Quelques réflexions sur la Russie

Par Denis Collin • Internationale • Dimanche 20/09/2015 • 0 commentaires  • Lu 2538 fois • Version imprimable


Chez bon nombre d’adversaires de la domination impérialiste des USA et leurs vassaux, la haine finit par perturber le jugement politique. Les USA déclarent leurs ennemis du moment « camp du mal », du coup les adversaires de la domination impérialiste les déclarent « camp du bien ». Ainsi le soutien à Poutine et aux visées impériales russes sert de politique internationale à beaucoup de gens de « gauche », voire de « marxistes ». Hier ils soutenaient l’Iran comme tête de pont de l’anti-impérialisme jusqu’à ce que l’Iran réintègre le jeu de l’impérialisme US, non pour s’y soumettre, mais pour défendre ses propres intérêts de puissance régionale. La géopolitique fruste du « campisme » (la division du monde en deux camps) est régulièrement pulvérisée par les faits ... mais le campisme entêté, cette forme de la pensée binaire, reconstituera à nouveau les camps du moment et retombera dans ses erreurs.
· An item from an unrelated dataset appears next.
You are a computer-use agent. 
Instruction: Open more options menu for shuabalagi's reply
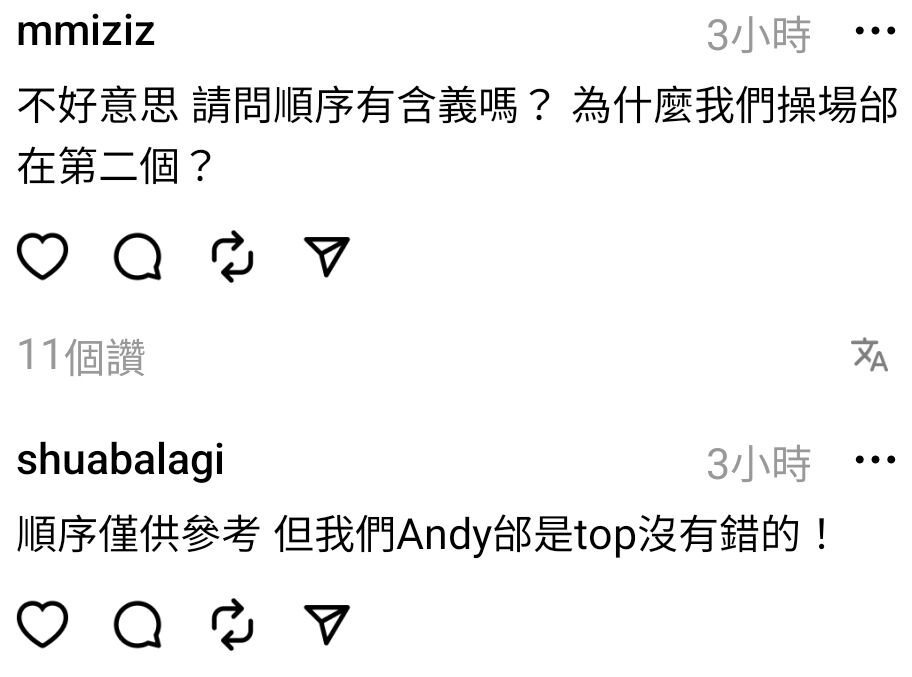tap(875, 460)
On le voit en ce moment : Poutine, après une phase d’isolement, cherche à marcher avec les USA en Syrie. Les discussions entre les états-majors pour coordonner leur action militaire ont déjà commencé. Pour préserver ses intérêts, les intérêts de l’impérialisme russe, le gouvernement de ce pays doit essayer de remettre de l’ordre dans ce pays et il ne peut le faire sans l’accord des Américains, lesquels, compte tenu de leur affaiblissement, doivent trouver un accord avec les Russes. Cela ne change rien quant à leur rivalité mais devrait nous éviter de croire ceux qui voient dans la diplomatie l’affrontement du bien et du mal, chacun déterminant le bien et le mal selon ses préjugés.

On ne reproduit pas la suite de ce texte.